SELOKO ADAT DALAM PUTUSAN
MK
Hari ini Mahkamah
Konstitusi telah memutuskan UU No. 4 Tahun 2014 berasalkan Perpu No.
1 Tahun 2013. Putusan MK penting untuk dicermati sebagai pembelajaran
dan pandangan konstitusi terhadap Perpu No. 1 Tahun 2013.
Perpu No. 1 Tahun 2013
memang dilahirkan setelah ditangkapnya Ketua MK Akil Mukhtar oleh
KPK. Perpu No. 1 tahun 2013 merupakan “respon” dari Presiden SBY.
Memang ada “desakan”
dari publik melihat gonjang ganjing persoalan di MK. Namun bukannya
“segera” mengeluarkan Perpu, Presiden SBY dianggap “lambat”

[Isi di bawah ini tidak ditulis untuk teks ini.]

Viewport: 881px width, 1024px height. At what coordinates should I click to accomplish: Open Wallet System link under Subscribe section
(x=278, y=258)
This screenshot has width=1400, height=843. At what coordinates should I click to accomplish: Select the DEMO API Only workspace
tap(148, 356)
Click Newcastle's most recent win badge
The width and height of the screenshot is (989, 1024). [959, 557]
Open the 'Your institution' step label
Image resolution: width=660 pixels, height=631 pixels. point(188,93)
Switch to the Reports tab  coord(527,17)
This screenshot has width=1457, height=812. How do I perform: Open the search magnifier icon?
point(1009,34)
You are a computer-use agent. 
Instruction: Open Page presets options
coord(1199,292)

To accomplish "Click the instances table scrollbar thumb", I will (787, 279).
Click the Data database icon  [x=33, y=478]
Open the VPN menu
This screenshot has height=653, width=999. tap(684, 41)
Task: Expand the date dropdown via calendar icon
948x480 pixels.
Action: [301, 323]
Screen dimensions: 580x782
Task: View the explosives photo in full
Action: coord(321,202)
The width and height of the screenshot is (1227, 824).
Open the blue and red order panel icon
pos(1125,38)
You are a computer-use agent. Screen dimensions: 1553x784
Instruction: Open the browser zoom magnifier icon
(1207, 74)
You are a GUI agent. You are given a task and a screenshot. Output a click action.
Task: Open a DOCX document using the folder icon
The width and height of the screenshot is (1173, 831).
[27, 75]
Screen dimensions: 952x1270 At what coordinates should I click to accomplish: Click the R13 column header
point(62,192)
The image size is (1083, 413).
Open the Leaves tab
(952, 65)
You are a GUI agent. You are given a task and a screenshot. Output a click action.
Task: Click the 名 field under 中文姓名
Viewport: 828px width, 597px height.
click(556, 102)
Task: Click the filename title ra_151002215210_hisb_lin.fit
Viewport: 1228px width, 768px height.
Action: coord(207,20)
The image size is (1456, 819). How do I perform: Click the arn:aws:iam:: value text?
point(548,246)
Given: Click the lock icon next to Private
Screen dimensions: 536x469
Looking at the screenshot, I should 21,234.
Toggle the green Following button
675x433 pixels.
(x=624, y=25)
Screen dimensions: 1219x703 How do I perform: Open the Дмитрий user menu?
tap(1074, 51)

untuk meresponnya sehingga desakan kepada SBY telah “kehilangan
momentum”.
Perpu yang dikeluarkan
SBY disampaikan ke publik, disaat bersamaan MK kemudian “berbenah”.
MK kemudian memberhentikan Akil Mukhtar dan kemudian menetapkan Wakil
Ketua MK, Hamdan Zoelfan dan kemudian memilihnya menjadi Ketua MK.
Melihat pertimbangan yang
disampaikan MK, banyak pelajaran yang penting dijadikan pembelajaran
ke depan.
Pertama. MK tetap
konsisten untuk tetap pada putusan MK mengenai “hakim konstitusi”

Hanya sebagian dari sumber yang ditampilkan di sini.